Several possible issues.
It may just be the tape, or tapes(s).
If you're sure it's not more widespread, then I'd look at the tape path. The main resistance is the middle of the path, the widest part for guides to move around. Insert mostly, but sometimes eject.
DIY tip:
- Try to lube the tape track with "white lithium grease" (about $4 for a small tube from Ace Hardware).
- Get a non-cotton (foam) swab, then squeezing the tube, swipe a tiny amount on the swab end.
- Turn off VCR, tapes ejected, unplug even.
- Be
very careful and dab several dots along the edge of the guide path, near where the guides rest (when tape NOT inserted), staying far away from the head cylinder.

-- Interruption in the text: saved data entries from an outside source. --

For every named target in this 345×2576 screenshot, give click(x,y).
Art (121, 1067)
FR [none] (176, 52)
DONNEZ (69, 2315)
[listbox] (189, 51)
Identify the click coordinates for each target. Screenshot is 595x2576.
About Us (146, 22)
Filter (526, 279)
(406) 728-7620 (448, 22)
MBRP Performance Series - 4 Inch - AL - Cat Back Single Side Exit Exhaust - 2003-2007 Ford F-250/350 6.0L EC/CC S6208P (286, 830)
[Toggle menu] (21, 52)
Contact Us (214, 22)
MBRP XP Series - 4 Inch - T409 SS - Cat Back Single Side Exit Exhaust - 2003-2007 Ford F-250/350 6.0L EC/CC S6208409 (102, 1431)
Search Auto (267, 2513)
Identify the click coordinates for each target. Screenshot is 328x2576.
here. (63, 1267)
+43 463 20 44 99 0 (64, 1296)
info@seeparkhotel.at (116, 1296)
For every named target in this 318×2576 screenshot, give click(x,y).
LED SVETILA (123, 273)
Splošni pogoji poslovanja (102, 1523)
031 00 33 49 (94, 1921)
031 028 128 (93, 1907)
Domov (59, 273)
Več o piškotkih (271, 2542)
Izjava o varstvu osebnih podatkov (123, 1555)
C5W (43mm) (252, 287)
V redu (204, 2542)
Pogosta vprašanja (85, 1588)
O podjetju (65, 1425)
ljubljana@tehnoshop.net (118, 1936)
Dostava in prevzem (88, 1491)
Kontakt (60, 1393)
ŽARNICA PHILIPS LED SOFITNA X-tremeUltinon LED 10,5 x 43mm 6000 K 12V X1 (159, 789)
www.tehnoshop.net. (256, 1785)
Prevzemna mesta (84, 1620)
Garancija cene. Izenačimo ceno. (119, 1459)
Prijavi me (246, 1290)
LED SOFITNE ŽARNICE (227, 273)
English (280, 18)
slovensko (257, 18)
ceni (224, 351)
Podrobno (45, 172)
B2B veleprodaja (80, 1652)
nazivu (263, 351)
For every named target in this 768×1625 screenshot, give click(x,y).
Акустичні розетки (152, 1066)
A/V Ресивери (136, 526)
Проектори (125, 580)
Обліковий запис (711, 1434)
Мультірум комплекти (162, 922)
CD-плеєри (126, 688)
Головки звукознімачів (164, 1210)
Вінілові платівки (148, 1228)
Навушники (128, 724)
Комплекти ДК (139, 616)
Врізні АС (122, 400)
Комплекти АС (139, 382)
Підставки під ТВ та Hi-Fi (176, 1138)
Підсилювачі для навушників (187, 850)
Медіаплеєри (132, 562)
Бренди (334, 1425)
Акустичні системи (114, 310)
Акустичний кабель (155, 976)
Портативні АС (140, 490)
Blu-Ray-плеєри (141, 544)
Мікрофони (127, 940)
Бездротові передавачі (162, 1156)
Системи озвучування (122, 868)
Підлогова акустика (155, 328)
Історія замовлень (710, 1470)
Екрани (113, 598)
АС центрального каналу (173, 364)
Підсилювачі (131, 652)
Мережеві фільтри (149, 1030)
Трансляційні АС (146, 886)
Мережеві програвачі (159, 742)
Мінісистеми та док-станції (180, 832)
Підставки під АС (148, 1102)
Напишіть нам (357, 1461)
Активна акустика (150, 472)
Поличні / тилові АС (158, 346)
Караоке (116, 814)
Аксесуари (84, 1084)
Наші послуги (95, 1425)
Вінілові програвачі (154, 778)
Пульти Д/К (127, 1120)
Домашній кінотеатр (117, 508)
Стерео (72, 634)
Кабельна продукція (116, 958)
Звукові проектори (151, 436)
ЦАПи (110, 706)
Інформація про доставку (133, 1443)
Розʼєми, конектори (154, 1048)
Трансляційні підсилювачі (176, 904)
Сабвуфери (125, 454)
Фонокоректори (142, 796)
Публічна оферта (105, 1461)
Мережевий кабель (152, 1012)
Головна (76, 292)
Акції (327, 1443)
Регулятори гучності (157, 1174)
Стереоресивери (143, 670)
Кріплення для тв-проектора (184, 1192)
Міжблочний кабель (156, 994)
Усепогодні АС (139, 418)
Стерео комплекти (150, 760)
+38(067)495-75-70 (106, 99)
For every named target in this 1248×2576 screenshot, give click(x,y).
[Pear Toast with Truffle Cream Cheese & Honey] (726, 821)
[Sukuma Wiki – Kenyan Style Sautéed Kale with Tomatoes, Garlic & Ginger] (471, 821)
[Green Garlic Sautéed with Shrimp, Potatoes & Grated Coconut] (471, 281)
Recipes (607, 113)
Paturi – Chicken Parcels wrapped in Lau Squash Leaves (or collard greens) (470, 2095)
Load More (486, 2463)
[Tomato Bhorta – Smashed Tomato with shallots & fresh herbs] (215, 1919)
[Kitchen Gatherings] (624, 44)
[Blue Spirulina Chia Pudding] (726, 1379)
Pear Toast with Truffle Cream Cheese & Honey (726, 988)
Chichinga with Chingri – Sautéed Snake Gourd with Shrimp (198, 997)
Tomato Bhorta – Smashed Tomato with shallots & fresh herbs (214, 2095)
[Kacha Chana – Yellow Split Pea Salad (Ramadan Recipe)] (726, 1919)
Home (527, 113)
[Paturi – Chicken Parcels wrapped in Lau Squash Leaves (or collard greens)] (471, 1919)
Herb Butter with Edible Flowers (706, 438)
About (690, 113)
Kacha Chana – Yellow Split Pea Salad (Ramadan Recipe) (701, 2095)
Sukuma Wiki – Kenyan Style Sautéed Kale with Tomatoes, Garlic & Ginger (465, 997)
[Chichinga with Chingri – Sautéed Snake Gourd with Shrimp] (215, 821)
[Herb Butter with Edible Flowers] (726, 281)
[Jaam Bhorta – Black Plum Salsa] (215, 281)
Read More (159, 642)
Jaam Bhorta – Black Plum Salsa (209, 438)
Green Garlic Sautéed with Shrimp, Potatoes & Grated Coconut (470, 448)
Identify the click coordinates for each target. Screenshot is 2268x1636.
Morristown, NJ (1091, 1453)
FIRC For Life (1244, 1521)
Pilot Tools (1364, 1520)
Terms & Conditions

- Do NOT get any of this on any rubber or plastic!
- I use both hand to keep as steady as possible.
- Take tape, insert. The guides will spread the grease for you.
- Repeat as needed.
- It should be a faint white film, not globs.
- Insert, eject, insert, eject. Your tape is essentially f'ing the VCR during this process. In, out, in, out.

- You can take dry unused swab to remove excess, even start over if you screwed it up.
If you want to first clean the path, use a non-cotton swab, alcohol (70%+ IPA), and clean. Do not get alcohol on the boards, do not douse the swab dripping.
I know you're on the ocean (literally blocks away, right?), and ocean air can be ruinous to video gear. It tends to dry up grease, rust metal, brittle rubber. The salty moisture is what does it.